Since the invention of the bipolar transistor in 1947, the growth of the semiconductor industry has been a catalogue of continuous success. Researchers have been able to maintain pace with the demand for exponential growth in both capacity and complexity, primarily through the shrinkage of device dimension. However, the next few decades will witness a series of major challenges for both device and process engineers if this trend is to continue.
Utilizing the excellent facilities in Engineering Physics housed in the CEMD, we intend to explore novel device systems and investigate the microscopic phenomena which limit current processing strategies. Much of the work will concentrate on silicon as the industry workhorse material. In particular, we are interested in the interaction of light with silicon (exploiting the high bandwidth of optical devices) and intend to develop chips which combine optical and electrical functionality.

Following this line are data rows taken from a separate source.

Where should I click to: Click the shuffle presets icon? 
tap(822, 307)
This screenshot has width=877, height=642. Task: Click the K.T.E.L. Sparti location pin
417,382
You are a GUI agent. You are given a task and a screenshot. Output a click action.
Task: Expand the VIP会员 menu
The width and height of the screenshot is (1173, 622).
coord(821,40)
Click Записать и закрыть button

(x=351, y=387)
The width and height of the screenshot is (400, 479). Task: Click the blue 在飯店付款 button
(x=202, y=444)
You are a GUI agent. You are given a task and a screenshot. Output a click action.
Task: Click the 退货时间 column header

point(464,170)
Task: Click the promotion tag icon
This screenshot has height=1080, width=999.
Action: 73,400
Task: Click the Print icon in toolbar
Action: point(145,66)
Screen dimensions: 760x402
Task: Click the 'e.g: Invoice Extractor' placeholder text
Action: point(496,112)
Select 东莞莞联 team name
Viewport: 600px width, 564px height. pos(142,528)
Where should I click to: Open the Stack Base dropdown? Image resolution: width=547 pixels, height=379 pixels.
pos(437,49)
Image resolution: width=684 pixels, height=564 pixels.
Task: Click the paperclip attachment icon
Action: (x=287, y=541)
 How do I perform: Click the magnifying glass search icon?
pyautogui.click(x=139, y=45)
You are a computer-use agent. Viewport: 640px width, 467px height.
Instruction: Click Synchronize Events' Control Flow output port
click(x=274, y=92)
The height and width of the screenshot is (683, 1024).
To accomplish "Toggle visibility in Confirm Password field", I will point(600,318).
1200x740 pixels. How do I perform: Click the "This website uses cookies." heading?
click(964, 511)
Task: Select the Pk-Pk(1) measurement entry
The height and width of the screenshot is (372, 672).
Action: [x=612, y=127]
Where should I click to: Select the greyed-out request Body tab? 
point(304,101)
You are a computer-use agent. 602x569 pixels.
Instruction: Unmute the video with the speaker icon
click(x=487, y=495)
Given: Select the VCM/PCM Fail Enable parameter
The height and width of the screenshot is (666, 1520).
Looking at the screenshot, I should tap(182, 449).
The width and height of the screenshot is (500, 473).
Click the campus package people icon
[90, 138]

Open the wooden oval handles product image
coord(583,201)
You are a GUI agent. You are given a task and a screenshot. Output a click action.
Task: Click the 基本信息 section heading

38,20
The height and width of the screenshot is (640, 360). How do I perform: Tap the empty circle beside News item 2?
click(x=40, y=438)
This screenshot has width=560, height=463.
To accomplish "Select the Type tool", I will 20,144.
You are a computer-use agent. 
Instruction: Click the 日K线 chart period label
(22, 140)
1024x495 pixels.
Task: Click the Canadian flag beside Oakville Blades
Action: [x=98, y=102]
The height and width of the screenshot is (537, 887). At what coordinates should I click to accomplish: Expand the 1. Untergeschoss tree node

This is somewhat challenging (silicon is not a natural material for use in optoelectronics) but necessary because silicon provides the most cost-effective route for integrated optical solutions. The ambitious goal of such research is the monolithic integration of functions such as switching, modulation, (de)multiplexing, emission, amplification and detection, together with control electronics and environmental sensing, using (sub)micron optical waveguides on a single silicon chip.
The fabrication of devices will be via technologies fully compatible with standard silicon processing, including photolithography, layer deposition, ion implantation and wet and dry etching capitalizing on links with industrial and academic collaborators.